Task: Locate "At what coordinates should I click to accomplish: Select" in the records below, then copy its line and every following line exactly, without the pictures.
··· Given information ···
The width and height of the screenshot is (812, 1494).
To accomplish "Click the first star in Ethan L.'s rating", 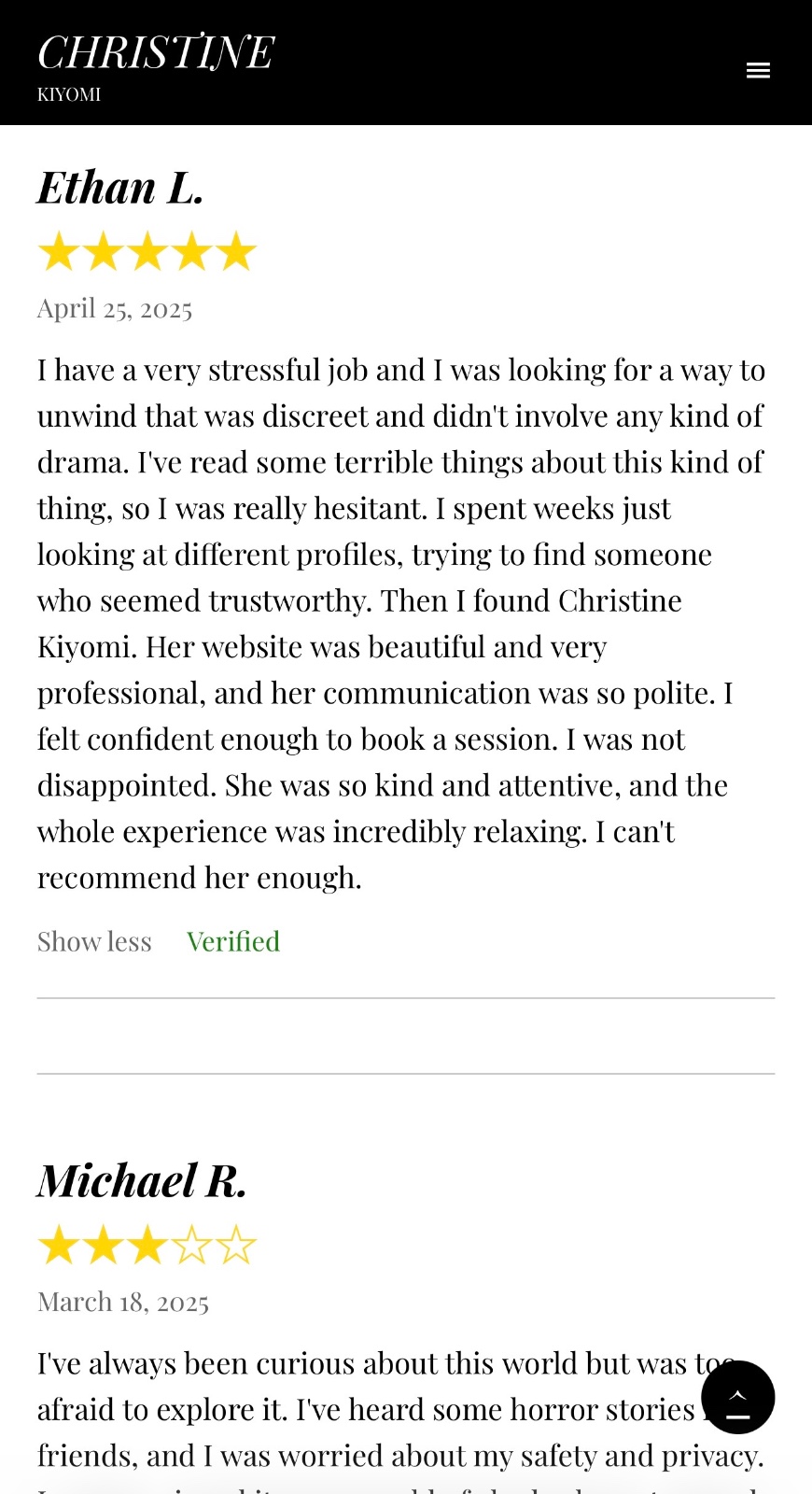I will tap(59, 252).
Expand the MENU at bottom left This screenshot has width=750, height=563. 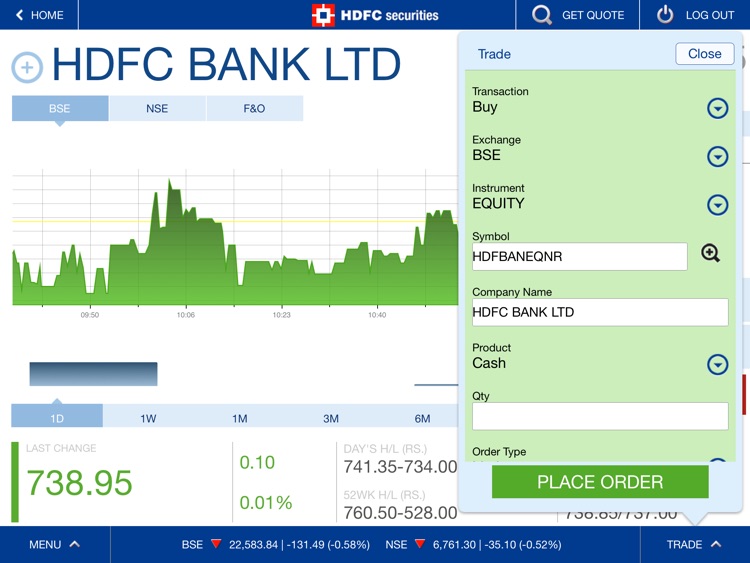pyautogui.click(x=54, y=544)
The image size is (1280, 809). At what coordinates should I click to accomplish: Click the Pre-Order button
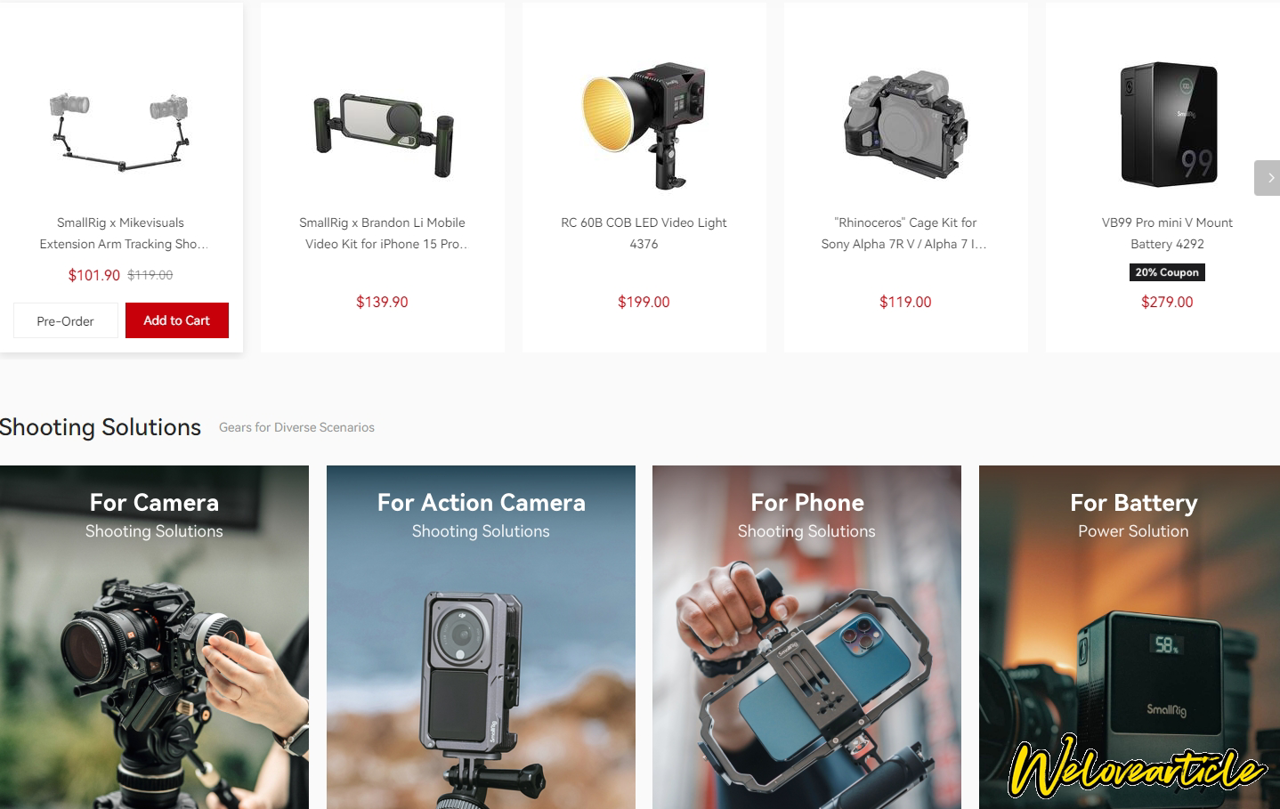pyautogui.click(x=65, y=321)
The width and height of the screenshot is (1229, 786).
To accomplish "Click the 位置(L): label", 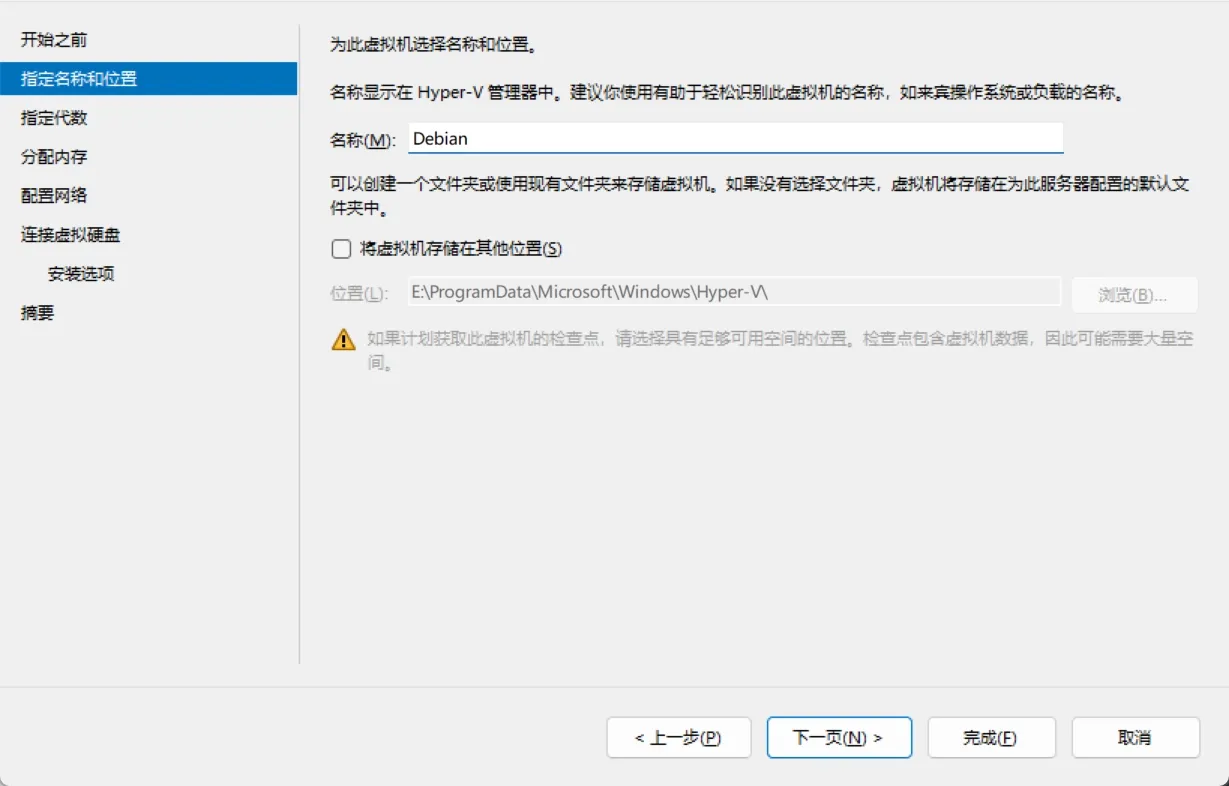I will coord(359,293).
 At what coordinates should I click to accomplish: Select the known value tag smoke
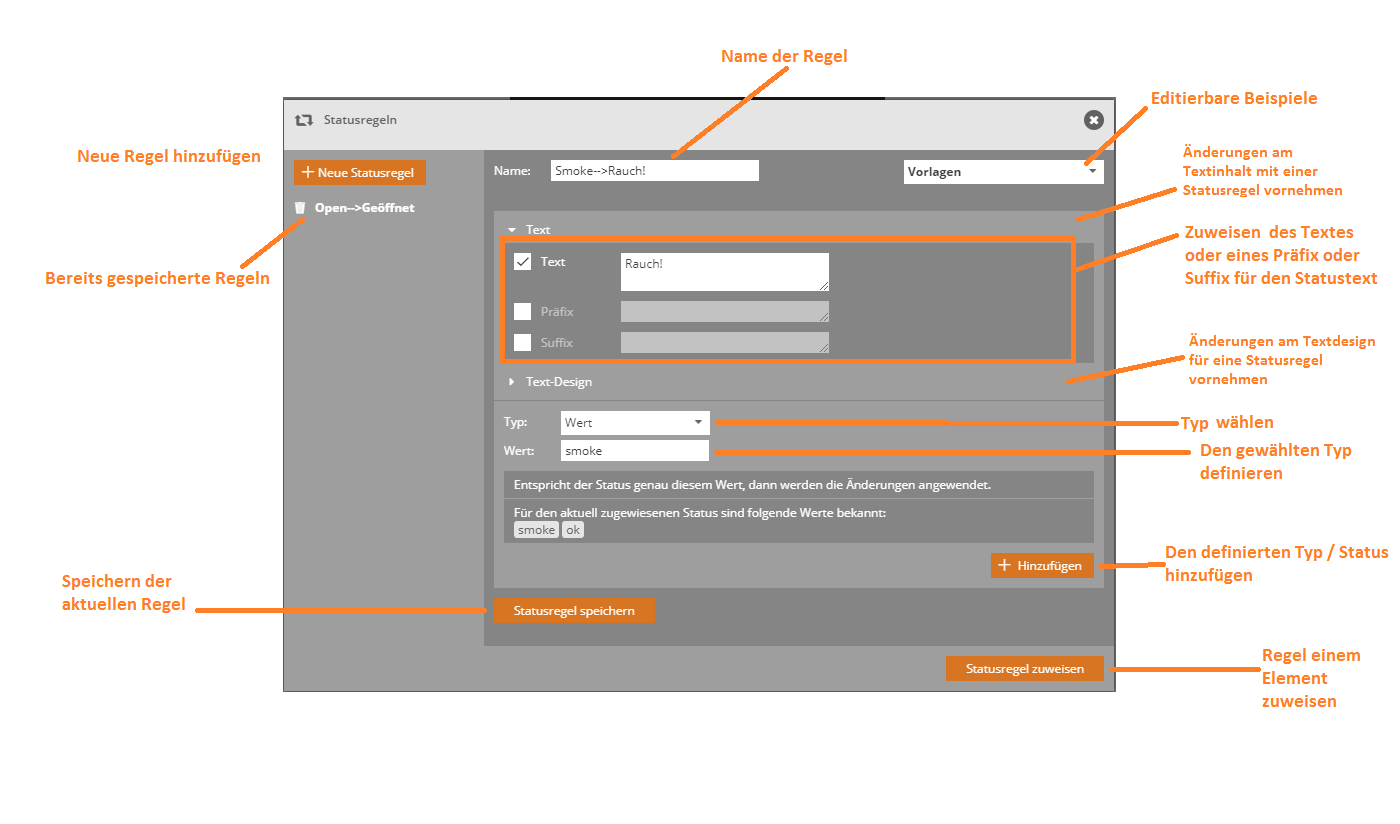click(536, 530)
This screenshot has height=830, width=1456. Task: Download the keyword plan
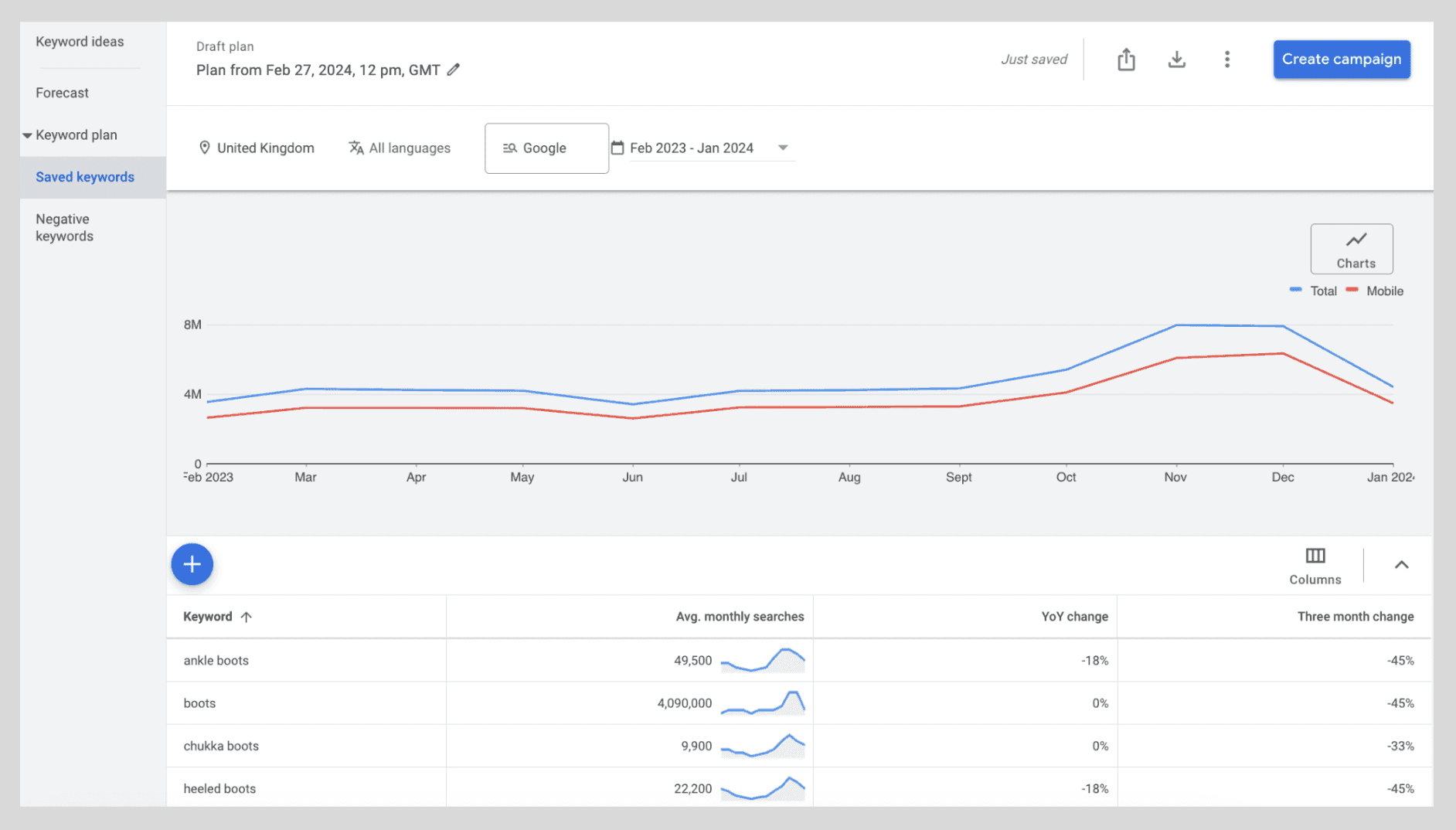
···
Expected output:
 At what coordinates should I click to accomplish: Select the known value tag smoke
click(536, 530)
This screenshot has height=830, width=1456. Task: Download the keyword plan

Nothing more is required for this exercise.